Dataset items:
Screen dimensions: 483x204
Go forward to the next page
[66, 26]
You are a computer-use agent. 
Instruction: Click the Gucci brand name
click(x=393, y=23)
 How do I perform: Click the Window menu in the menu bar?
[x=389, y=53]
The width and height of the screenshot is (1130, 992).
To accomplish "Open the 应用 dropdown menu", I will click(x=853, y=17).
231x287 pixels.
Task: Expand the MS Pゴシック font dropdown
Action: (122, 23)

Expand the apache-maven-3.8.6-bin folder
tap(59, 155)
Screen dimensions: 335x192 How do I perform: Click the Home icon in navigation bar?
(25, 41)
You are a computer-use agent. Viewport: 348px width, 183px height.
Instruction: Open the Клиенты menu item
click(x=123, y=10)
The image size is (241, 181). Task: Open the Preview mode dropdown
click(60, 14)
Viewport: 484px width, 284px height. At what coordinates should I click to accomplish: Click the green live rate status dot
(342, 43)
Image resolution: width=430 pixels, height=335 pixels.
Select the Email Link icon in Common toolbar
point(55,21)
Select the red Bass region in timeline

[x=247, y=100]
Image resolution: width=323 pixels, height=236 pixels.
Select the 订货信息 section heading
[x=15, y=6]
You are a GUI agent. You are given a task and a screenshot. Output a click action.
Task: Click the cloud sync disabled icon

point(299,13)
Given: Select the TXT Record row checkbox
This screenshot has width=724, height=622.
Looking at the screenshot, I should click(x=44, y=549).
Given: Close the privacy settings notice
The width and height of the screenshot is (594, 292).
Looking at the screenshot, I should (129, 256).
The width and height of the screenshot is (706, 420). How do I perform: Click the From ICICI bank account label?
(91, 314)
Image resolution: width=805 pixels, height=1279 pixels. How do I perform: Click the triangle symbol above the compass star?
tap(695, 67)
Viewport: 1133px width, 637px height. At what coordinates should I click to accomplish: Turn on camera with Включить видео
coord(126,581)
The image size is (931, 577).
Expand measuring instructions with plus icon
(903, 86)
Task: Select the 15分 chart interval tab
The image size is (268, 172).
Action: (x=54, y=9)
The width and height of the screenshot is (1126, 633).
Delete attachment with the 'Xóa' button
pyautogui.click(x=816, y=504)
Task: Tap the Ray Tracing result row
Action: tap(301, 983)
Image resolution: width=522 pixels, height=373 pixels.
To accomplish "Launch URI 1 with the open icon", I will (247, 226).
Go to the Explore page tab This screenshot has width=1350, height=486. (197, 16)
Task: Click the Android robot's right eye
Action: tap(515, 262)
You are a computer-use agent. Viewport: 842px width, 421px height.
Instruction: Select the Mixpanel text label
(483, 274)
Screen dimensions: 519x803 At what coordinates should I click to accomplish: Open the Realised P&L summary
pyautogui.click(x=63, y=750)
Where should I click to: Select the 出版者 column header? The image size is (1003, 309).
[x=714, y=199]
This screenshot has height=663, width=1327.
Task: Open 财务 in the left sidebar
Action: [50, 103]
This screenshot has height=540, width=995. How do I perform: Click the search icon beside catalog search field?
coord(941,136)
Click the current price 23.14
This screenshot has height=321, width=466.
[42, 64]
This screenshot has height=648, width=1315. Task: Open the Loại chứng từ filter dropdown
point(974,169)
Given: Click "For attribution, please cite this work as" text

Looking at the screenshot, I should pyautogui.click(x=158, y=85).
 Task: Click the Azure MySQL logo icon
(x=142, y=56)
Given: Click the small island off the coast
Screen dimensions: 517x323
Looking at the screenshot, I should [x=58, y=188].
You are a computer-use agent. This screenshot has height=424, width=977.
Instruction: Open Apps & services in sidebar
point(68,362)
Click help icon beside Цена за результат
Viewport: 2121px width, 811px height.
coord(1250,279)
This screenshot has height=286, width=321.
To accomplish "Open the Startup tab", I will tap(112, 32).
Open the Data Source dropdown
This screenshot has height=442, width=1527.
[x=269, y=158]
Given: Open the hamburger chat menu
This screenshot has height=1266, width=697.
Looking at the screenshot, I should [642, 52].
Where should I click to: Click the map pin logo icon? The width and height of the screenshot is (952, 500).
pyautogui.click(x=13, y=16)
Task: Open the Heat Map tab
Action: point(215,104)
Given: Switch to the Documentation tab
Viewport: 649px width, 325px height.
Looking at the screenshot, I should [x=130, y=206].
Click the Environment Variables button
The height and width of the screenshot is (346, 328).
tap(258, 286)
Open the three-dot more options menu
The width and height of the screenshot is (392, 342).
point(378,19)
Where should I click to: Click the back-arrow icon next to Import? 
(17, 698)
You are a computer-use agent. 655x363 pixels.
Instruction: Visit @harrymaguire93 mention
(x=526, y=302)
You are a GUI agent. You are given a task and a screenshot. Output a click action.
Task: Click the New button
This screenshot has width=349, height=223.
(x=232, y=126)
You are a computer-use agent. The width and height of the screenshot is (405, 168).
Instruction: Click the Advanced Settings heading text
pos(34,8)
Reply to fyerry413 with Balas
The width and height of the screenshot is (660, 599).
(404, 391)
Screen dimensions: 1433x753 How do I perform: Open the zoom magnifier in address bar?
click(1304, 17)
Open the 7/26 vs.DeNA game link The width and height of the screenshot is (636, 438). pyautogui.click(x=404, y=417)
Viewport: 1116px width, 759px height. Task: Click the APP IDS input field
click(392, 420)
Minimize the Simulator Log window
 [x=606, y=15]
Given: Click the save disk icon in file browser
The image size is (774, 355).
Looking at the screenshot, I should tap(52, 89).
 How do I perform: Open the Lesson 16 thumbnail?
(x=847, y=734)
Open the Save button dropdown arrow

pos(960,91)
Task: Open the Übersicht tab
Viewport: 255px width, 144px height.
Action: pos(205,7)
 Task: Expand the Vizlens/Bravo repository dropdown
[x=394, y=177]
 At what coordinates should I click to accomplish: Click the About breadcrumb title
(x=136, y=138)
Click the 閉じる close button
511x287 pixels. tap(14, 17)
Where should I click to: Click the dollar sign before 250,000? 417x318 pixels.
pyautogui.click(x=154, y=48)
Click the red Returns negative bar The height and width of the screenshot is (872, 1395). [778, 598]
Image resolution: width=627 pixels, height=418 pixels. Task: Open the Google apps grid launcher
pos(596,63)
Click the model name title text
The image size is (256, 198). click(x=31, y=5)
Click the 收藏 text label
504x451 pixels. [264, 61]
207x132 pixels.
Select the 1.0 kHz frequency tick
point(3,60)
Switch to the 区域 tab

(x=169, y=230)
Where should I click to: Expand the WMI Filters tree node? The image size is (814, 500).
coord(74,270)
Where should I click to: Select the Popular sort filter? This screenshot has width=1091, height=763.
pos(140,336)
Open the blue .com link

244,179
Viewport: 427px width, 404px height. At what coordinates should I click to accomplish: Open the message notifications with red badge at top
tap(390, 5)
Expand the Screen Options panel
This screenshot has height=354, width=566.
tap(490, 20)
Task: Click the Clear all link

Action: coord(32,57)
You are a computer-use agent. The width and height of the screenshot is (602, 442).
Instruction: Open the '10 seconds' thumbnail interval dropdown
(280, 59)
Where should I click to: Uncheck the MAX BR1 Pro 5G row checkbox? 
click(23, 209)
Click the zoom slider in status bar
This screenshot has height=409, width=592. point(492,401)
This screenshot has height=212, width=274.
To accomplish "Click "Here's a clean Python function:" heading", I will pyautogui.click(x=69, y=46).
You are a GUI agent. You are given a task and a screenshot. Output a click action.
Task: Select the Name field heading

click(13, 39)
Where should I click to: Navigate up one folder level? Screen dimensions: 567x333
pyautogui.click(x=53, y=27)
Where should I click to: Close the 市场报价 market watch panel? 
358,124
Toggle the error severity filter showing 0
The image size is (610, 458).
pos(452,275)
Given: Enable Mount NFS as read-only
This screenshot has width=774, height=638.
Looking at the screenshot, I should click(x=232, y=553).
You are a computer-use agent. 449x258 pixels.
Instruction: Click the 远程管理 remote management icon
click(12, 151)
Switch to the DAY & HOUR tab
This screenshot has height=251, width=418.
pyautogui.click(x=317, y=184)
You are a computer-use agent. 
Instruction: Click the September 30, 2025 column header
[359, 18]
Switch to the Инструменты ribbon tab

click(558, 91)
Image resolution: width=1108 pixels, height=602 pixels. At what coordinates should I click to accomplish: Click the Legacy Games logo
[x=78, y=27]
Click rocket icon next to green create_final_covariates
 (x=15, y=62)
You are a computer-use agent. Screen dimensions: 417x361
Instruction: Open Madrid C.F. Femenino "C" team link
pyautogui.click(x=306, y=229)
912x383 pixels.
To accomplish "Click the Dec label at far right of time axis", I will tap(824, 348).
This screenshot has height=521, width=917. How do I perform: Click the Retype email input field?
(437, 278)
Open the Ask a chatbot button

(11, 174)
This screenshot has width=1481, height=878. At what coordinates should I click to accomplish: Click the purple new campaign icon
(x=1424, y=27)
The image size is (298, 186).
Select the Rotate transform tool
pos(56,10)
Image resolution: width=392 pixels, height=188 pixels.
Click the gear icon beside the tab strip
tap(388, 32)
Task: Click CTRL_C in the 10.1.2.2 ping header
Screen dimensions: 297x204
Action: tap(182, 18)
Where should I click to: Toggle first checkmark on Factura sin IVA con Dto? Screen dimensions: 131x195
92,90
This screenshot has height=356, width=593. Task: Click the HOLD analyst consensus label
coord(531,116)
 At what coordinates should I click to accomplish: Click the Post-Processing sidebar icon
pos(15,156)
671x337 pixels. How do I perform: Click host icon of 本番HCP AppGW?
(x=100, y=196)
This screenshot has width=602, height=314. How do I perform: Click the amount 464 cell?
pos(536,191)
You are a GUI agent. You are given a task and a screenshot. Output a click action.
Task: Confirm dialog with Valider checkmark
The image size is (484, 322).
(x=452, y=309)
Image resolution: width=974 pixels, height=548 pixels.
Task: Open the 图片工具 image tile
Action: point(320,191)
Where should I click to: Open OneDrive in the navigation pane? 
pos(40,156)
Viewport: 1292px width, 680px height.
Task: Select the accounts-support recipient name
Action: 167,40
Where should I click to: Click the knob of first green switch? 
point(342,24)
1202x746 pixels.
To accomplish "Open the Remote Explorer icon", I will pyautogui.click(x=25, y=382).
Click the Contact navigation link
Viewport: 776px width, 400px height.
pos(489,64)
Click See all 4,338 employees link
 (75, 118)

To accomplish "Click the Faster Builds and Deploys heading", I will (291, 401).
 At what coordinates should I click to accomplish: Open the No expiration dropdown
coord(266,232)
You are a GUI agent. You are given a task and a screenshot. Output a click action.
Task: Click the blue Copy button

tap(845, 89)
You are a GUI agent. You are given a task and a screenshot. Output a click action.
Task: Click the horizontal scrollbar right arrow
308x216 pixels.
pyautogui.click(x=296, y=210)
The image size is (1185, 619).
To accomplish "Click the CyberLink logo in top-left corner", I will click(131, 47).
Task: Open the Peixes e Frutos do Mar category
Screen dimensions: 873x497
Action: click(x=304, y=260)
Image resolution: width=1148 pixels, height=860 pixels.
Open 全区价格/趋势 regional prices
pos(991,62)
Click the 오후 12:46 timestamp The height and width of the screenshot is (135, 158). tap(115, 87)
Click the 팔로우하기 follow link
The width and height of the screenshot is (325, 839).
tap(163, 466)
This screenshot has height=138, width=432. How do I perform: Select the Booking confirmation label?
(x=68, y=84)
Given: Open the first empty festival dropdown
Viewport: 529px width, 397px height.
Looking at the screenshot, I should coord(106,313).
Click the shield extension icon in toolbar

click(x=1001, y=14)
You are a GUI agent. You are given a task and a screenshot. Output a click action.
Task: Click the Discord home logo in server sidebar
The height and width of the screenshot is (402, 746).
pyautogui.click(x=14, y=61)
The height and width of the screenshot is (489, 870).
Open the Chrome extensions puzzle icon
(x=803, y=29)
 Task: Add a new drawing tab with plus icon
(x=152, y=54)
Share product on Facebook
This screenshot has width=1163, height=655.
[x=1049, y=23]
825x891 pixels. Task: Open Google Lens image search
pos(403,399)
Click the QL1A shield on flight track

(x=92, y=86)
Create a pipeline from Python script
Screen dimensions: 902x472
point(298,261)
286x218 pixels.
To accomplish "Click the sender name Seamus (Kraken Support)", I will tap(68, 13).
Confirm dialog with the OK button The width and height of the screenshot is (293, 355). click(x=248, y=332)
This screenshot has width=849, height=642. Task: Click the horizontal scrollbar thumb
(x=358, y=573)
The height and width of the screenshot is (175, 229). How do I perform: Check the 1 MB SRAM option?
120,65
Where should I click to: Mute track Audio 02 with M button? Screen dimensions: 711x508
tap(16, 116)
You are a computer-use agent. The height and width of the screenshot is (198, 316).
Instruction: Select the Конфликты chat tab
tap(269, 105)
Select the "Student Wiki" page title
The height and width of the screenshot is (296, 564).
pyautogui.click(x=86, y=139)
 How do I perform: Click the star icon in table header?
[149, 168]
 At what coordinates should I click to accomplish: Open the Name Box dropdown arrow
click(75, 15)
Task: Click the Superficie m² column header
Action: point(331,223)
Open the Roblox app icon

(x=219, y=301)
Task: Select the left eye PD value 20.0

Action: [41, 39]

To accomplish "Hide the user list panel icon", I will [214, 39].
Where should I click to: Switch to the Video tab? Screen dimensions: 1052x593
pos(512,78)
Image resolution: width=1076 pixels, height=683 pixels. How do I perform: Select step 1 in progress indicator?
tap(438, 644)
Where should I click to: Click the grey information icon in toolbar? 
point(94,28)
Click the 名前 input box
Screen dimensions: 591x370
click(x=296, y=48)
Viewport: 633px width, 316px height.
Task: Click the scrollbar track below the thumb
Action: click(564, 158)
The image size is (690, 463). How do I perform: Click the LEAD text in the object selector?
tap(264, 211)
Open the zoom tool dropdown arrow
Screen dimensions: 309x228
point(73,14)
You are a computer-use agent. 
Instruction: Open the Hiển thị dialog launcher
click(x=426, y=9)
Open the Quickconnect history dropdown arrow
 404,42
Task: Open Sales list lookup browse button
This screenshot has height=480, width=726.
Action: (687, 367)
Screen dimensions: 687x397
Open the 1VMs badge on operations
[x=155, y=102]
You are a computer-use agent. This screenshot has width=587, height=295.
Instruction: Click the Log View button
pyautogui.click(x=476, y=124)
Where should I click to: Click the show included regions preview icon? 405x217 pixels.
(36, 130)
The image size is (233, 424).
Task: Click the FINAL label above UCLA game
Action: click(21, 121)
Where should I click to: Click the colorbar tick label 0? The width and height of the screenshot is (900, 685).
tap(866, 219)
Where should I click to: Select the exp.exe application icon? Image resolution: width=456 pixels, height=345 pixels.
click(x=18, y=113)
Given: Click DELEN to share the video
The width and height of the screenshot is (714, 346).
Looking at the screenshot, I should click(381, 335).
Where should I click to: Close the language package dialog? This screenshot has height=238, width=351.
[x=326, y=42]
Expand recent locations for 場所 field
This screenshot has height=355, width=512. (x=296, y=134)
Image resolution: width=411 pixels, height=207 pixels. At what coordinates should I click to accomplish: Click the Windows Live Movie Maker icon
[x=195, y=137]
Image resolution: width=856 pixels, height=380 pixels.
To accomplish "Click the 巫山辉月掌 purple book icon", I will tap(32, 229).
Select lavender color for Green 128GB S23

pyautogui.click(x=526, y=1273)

__WORK TASK__. Look above for the line containing "Task: Open the Peixes" and the line containing "Given: Open the first empty festival dropdown". Transcribe both, with the lines between them, exactly.

__TASK ANSWER__.
Task: Open the Peixes e Frutos do Mar category
Screen dimensions: 873x497
Action: click(x=304, y=260)
Image resolution: width=1148 pixels, height=860 pixels.
Open 全区价格/趋势 regional prices
pos(991,62)
Click the 오후 12:46 timestamp The height and width of the screenshot is (135, 158). tap(115, 87)
Click the 팔로우하기 follow link
The width and height of the screenshot is (325, 839).
tap(163, 466)
This screenshot has height=138, width=432. How do I perform: Select the Booking confirmation label?
(x=68, y=84)
Given: Open the first empty festival dropdown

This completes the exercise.